TEMPO.CO, Jakarta - Sekelompok perwira senior militer di Gabon mengklaim mereka telah merebut kekuasaan pada Rabu dini hari, 30 Agustus 2023, beberapa menit setelah badan pemilu negara Afrika Tengah itu mengumumkan bahwa Presiden Ali Bongo telah memenangkan masa jabatan ketiga.
Para perwira mengatakan di saluran televisi Gabon 24 bahwa mereka mewakili seluruh pasukan keamanan dan pertahanan Gabon. Mereka mengatakan hasil pemilu dibatalkan, seluruh perbatasan ditutup hingga pemberitahuan lebih lanjut dan lembaga-lembaga negara dibubarkan.
Suara tembakan terdengar di ibu kota Libreville setelah pernyataan yang mengumumkan pelengseran Bongo, yang keluarganya telah memerintah negara penghasil minyak dan mangan itu selama lebih dari setengah abad, kata seorang reporter Reuters.
Belum ada komentar langsung dari pemerintah Gabon, yang merupakan anggota kelompok produsen minyak OPEC, dan belum ada laporan mengenai keberadaan Bongo, yang terakhir kali terlihat di depan umum memberikan suaranya dalam pemungutan suara pada hari Sabtu.
Perdana Menteri Perancis Elisabeth Borne mengatakan Prancis, bekas penguasa kolonial Gabon, memantau situasi ini dengan cermat.
Jika berhasil, kudeta Gabon tersebut akan menjadi yang kedelapan di Afrika Barat dan Tengah sejak tahun 2020. Yang terbaru, kudeta Niger, terjadi pada Juli. Perwira militer juga merebut kekuasaan di Mali, Guinea, Burkina Faso dan Chad.
Niger dan negara-negara Sahel lainnya sedang memerangi pemberontakan Islam yang telah mengikis kepercayaan terhadap pemerintahan demokratis. Gabon, yang terletak lebih jauh ke selatan di pantai Atlantik, tidak menghadapi tantangan yang sama, namun kudeta akan menunjukkan tanda-tanda kemunduran demokrasi di wilayah yang bergejolak.
Keluarga Bongo telah memerintah negara penghasil minyak namun miskin itu selama 56 tahun.
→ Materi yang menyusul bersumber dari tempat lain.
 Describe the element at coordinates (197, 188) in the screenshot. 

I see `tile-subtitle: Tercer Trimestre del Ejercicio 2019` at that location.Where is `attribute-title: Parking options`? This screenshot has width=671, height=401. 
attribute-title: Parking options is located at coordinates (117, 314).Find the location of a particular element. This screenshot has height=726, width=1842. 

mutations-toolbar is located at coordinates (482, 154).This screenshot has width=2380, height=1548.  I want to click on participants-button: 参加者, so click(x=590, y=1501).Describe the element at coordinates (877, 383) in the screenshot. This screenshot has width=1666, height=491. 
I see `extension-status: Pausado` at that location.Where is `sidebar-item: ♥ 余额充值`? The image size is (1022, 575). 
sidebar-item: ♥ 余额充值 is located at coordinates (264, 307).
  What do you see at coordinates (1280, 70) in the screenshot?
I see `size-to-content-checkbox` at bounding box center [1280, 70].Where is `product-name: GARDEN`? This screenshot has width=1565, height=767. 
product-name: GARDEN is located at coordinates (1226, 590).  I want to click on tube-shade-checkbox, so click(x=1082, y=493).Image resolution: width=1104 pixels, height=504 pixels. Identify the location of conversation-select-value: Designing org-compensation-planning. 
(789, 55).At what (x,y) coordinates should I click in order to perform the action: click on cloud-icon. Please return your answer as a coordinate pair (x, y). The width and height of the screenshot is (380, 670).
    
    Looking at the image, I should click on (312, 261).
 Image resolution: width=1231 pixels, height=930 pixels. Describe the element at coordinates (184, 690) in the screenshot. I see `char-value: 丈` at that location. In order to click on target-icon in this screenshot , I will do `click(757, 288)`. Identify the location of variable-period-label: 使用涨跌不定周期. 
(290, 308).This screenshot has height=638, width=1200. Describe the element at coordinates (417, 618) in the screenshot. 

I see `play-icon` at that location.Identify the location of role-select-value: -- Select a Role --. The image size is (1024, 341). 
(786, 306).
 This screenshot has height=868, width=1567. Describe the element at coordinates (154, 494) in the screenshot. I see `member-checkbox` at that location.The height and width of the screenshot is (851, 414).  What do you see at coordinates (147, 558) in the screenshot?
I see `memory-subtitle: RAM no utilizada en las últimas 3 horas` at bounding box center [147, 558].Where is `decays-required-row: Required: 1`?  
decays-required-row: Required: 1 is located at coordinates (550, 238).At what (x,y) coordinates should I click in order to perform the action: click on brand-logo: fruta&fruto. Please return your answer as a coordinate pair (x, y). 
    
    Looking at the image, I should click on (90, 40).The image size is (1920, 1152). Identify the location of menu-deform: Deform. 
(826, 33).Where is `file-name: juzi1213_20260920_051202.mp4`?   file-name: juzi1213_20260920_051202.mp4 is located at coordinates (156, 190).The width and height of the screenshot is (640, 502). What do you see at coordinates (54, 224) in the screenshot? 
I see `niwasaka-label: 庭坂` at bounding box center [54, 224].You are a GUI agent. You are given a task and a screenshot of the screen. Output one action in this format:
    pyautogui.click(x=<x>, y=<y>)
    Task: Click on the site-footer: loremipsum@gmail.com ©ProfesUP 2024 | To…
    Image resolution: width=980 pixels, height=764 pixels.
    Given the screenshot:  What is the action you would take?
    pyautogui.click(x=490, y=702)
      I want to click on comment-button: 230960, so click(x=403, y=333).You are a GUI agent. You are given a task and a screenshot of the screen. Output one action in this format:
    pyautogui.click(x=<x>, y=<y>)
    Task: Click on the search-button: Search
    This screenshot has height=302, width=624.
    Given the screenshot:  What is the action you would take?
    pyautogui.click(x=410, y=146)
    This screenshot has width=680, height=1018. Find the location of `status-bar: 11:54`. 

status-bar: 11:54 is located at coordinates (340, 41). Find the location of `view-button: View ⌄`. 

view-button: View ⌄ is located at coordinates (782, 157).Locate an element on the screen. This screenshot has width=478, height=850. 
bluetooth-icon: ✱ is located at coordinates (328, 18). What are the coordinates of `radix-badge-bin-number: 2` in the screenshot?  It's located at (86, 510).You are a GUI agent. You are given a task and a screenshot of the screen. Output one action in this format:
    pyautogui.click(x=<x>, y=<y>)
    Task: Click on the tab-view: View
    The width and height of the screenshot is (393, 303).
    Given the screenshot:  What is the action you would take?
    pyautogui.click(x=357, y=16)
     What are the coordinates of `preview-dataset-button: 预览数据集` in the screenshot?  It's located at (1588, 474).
Para pengkritiknya mengatakan bahwa ia tidak berbuat banyak dalam menyalurkan minyak dan kekayaan lainnya kepada populasi sekitar 2,3 juta orang, yang sepertiganya hidup dalam kemiskinan.
“Saat ini negara ini sedang mengalami krisis kelembagaan, politik, ekonomi, dan sosial yang parah,” kata para perwira tersebut dalam sebuah pernyataan, dan mengatakan bahwa pemilu 26 Agustus kurang transparan dan kredibel.
“Atas nama rakyat Gabon… kami memutuskan untuk mempertahankan perdamaian dengan mengakhiri rezim yang berkuasa saat ini,” kata mereka.
Seorang perwira membacakan pernyataan bersama tersebut, dikelilingi oleh selusin perwira lainnya yang mengenakan seragam militer Gabon dan baret.
Para prajurit memperkenalkan diri mereka sebagai anggota Komite Transisi dan Pemulihan Institusi.
Lembaga-lembaga negara yang mereka nyatakan dibubarkan antara lain pemerintah, senat, majelis nasional, mahkamah konstitusi, dan lembaga pemilu.